12.  How are emerging technologies such as kidney-on-a-chip models and advanced pre-clinical platforms changing translational research?

These platforms are genuinely exciting and could meaningfully improve translational research, although most are still earlier in validation than the enthusiasm sometimes suggests. Kidney-on-a-chip models capture aspects of renal physiology that static cell culture cannot, and patient-derived iPSC models allow us to study disease in the genetic background of actual patients without invasive tissue collection. Combined with CRISPR-based editing, these systems can accelerate target validation and help us de-risk decisions earlier. In rare disease, where every development step is costly in time and opportunity, better preclinical translation can have an outsized impact.
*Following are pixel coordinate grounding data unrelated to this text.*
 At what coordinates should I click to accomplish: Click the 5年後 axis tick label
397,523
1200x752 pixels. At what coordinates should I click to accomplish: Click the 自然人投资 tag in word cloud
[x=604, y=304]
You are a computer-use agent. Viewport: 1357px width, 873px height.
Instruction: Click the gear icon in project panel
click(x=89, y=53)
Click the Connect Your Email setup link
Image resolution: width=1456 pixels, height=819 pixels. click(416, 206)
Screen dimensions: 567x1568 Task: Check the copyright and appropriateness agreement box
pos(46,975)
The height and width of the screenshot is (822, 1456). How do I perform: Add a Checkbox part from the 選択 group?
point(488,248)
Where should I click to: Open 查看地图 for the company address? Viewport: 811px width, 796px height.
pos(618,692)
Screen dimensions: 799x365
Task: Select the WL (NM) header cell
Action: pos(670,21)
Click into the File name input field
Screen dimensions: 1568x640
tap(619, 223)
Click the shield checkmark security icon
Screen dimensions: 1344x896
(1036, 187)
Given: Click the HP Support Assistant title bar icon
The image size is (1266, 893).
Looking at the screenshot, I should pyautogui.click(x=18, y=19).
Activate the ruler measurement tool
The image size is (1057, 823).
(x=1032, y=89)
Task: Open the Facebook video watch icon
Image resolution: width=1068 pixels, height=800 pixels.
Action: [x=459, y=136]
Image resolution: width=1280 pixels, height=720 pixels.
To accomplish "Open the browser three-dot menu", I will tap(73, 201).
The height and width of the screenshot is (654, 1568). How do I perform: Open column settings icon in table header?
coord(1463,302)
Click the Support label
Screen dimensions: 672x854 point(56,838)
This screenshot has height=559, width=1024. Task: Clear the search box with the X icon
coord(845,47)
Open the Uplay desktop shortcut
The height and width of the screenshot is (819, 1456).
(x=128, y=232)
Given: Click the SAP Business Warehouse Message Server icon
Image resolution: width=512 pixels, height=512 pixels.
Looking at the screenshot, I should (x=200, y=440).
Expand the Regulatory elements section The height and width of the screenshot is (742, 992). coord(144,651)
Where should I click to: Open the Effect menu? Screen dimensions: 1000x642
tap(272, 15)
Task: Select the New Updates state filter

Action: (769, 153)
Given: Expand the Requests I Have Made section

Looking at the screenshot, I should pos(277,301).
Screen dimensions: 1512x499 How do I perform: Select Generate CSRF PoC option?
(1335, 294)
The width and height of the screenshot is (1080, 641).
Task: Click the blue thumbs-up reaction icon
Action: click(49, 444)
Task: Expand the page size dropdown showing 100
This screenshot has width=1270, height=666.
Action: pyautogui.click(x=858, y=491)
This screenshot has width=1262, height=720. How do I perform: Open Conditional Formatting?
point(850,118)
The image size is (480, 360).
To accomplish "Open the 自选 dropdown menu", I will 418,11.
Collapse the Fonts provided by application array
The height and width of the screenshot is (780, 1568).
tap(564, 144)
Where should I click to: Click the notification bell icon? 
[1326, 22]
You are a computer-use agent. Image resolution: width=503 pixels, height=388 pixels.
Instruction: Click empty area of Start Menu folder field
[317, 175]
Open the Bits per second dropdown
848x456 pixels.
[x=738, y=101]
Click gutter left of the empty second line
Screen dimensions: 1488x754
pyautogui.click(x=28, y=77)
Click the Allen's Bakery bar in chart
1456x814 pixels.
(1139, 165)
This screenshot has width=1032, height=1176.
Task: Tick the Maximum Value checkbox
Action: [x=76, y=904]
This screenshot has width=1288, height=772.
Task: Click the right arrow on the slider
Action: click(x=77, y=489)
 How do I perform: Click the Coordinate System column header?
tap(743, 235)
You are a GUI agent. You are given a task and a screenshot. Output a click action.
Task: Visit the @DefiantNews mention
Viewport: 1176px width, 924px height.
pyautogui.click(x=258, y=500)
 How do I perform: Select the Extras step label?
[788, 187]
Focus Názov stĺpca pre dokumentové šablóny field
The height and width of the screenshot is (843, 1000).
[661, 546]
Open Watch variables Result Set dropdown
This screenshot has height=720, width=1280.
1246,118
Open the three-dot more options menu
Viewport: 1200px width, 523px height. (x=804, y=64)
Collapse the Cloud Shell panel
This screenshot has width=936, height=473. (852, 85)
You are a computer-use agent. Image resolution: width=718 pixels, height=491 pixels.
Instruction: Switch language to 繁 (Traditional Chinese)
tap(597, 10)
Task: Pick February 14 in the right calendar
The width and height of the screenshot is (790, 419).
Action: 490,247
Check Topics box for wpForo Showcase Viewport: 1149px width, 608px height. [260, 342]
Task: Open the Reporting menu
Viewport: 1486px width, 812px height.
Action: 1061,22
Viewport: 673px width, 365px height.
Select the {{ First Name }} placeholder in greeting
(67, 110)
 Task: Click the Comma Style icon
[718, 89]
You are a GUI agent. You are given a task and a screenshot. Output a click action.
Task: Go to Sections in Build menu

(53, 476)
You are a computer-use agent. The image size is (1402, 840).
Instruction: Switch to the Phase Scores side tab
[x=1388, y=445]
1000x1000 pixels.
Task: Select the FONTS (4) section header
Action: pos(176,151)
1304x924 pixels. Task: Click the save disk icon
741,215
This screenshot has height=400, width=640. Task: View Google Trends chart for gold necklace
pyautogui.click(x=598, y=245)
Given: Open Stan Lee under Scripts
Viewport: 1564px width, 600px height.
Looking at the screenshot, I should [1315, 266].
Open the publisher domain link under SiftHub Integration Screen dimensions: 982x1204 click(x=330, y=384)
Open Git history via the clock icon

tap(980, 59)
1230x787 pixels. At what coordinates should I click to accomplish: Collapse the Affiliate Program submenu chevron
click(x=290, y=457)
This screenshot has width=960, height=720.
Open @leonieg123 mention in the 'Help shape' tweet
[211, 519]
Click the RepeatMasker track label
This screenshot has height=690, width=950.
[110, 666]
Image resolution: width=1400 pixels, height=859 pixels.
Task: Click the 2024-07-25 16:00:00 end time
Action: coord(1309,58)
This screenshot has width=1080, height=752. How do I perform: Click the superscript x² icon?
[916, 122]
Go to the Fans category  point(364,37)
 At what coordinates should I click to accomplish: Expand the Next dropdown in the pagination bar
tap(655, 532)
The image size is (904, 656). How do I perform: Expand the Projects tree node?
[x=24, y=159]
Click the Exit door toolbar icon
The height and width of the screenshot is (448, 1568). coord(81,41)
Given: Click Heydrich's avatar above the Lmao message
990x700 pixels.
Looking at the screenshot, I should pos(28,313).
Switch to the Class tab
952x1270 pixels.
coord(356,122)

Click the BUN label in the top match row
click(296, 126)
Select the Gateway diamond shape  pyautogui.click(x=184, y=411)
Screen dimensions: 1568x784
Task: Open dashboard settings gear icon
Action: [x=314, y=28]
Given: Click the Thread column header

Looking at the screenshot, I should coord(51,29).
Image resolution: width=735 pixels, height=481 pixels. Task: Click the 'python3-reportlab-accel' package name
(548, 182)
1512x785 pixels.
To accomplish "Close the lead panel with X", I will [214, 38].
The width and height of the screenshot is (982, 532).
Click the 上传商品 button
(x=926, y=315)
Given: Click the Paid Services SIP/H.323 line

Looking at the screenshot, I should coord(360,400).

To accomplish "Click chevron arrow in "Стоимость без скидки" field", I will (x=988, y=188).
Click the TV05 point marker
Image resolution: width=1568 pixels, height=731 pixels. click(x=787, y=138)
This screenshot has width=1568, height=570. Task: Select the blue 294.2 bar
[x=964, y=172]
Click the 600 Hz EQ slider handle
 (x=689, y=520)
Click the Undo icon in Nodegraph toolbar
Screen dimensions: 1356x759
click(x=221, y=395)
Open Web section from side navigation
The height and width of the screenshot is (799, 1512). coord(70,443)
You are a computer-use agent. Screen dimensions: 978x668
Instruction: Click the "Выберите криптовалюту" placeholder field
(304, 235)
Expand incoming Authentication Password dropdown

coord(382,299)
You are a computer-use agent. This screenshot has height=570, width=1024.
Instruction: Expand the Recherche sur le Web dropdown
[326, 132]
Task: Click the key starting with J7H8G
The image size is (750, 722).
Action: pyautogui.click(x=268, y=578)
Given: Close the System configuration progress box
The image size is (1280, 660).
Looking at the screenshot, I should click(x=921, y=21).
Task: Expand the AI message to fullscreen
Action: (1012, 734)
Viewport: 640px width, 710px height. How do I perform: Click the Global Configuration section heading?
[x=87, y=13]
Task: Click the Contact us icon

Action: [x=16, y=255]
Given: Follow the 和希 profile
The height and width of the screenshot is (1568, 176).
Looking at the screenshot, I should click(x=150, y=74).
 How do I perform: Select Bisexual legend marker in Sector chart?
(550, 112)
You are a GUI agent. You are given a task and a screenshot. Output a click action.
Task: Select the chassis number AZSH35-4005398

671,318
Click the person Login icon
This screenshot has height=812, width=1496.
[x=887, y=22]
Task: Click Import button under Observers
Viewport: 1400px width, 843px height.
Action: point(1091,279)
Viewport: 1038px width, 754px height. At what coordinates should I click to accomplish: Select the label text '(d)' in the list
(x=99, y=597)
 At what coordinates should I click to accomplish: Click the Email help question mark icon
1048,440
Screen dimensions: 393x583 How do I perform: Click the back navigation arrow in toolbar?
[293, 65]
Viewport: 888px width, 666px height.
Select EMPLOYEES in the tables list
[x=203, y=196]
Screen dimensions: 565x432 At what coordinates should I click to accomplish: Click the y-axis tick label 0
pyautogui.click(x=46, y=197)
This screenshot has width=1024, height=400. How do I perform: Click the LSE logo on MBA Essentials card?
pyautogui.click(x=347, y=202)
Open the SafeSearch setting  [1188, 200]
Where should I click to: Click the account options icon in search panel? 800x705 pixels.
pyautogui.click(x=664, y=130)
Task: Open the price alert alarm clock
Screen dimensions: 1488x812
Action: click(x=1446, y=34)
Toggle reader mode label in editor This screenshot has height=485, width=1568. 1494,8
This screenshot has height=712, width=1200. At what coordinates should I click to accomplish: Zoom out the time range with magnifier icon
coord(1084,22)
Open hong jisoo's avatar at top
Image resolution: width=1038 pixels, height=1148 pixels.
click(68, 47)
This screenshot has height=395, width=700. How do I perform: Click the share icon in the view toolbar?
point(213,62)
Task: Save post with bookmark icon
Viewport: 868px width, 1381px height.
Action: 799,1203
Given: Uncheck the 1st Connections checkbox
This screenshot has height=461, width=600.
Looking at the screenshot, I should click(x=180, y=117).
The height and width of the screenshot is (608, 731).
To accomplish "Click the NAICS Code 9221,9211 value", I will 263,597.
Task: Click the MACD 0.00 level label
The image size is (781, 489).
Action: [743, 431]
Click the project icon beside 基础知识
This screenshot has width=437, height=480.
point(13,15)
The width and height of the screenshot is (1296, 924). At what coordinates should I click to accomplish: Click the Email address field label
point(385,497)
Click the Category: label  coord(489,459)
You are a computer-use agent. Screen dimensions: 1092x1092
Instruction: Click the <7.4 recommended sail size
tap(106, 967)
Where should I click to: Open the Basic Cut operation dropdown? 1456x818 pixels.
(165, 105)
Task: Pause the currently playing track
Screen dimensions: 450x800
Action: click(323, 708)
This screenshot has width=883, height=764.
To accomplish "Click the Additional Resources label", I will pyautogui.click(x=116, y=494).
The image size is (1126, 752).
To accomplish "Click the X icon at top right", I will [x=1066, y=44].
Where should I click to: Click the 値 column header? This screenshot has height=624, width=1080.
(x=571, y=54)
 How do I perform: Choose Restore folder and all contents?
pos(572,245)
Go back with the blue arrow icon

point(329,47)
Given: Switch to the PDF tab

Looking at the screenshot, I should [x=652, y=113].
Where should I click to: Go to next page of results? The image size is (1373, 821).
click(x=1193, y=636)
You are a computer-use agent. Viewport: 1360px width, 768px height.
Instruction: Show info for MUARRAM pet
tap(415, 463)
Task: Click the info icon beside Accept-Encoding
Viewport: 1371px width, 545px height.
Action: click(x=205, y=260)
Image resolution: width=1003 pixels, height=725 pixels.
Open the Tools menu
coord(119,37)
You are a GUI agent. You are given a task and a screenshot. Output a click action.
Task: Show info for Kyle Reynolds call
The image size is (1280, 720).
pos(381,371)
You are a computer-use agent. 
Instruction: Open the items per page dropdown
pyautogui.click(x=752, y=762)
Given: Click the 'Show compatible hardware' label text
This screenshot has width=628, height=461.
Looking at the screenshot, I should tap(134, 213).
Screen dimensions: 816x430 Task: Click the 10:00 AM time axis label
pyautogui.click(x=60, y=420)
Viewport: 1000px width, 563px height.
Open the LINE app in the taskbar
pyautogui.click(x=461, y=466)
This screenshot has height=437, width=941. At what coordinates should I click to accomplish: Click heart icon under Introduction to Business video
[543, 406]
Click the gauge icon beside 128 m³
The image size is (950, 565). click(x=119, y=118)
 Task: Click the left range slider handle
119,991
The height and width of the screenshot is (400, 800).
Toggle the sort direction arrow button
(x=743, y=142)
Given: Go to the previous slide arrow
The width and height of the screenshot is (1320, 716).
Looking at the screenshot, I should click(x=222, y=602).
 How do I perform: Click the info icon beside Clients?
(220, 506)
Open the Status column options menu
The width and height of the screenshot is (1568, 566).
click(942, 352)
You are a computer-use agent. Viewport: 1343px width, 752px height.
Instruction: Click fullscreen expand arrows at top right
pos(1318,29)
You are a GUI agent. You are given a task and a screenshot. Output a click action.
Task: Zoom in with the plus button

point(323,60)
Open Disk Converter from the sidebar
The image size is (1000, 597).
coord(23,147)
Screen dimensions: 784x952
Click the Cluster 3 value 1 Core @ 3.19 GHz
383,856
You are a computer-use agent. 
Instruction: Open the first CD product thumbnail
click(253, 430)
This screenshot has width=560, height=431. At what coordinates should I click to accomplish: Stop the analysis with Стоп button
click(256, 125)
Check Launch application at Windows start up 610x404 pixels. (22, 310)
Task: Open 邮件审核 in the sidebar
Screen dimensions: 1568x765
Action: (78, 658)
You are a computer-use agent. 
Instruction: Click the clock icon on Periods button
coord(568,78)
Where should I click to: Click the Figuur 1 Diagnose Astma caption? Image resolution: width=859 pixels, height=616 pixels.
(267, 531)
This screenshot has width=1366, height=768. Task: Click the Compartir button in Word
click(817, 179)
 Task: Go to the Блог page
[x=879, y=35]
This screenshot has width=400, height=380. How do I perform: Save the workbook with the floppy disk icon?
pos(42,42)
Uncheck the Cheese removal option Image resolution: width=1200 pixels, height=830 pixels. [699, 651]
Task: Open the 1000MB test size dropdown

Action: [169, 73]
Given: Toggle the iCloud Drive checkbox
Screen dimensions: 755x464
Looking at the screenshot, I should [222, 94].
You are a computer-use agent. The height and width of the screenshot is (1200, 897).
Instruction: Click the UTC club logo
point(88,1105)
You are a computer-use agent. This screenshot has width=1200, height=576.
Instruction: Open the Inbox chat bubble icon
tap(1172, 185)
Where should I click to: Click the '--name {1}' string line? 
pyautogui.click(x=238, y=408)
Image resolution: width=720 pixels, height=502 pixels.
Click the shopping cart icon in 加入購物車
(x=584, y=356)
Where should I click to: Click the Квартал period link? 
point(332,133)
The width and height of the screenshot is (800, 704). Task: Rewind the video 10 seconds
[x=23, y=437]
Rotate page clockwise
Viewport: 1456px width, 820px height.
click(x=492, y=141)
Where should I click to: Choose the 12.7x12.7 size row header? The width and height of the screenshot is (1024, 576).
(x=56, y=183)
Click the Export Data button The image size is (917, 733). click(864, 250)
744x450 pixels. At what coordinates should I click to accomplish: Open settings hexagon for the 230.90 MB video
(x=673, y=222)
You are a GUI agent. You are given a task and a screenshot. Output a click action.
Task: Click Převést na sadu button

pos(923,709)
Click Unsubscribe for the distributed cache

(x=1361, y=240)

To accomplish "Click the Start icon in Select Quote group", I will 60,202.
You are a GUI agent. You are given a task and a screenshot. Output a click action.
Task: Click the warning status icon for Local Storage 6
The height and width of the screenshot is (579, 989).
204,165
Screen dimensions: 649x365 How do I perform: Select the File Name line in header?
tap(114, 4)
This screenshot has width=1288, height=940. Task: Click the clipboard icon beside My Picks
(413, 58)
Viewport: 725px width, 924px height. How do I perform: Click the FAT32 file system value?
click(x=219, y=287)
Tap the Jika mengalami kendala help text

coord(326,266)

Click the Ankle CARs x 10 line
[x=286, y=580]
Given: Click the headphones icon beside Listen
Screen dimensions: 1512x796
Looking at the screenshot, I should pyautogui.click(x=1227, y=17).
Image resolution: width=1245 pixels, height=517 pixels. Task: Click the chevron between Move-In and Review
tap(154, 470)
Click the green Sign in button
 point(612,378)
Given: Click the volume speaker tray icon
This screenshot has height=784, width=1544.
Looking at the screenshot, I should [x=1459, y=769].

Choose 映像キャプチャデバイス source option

13.  What role do collaborations between pharma, biotech, academia, and patient advocacy groups play in accelerating therapeutic development?
 
Collaboration is not optional in rare kidney disease. The patient populations are too small and the scientific and operational challenges too complex for any single organisation to go it alone. The strongest collaborations combine complementary strengths across academia, industry, patient advocacy groups, and regulators. Patients and families are not just stakeholders in these efforts. They are essential strategic partners, and the best programs involve them early enough to shape the questions, not just react to the answers. What makes these collaborations work is alignment on goals, transparency about incentives, and shared clarity on the path to regulatory approval. Where they often break down is data sharing, which is why pre-competitive consortia and shared infrastructure matter so much. The language of collaboration is common now, but the willingness to share data and build truly cross-sector models is still far from routine.

14.  Looking ahead to the next 3–5 years, what breakthroughs or disruptive innovations do you expect will most transform rare and genetic kidney disease treatment?
 
A few things feel genuinely close. Gene therapy and gene editing are advancing rapidly in monogenic kidney diseases, and the question is increasingly not whether they can work, but whether we can deliver them safely and durably to the kidney, which remains a harder target organ than the liver or eye. We also need better ways to distinguish the most promising programs earlier so strong science can succeed and weaker candidates can be identified sooner, allowing us to use limited resources more wisely. I also expect progress in newborn genomic screening, which could enable pre-symptomatic intervention in early-onset genetic kidney diseases, especially in children. More broadly, the next wave of progress will come from combining scientific precision with development pragmatism: earlier diagnosis, better patient enrichment, more meaningful endpoints, and trial strategies built for small populations rather than borrowed from common diseases. Cross-sponsor and cross-industry partnerships will be essential, particularly around shared trial data. In rare kidney disease, keeping data siloed slows the science, weakens biomarker and endpoint validation, and ultimately delays therapeutic progress for patients. But none of this becomes transformative unless the field gets much better at execution, evidence sharing, and deciding earlier which programs are truly ready to advance.

Author Bio

Jennifer McKenzie

Jennifer McKenzie, MD, FAAP, FASN, is a pediatric nephrologist and clinician scientist specialising in pediatric drug development and clinical trial design. After 17 years in pediatric hospital medicine and nephrology, she moved into pharmaceutical roles across pharmacovigilance and clinical development. She joined Boehringer Ingelheim in 2024 to lead a global pediatric CKD trial for Jardiance and now directs pediatric programs across the cardio renal metabolic portfolio while advancing collaborative initiatives to improve innovative therapies for children with kidney disease globally.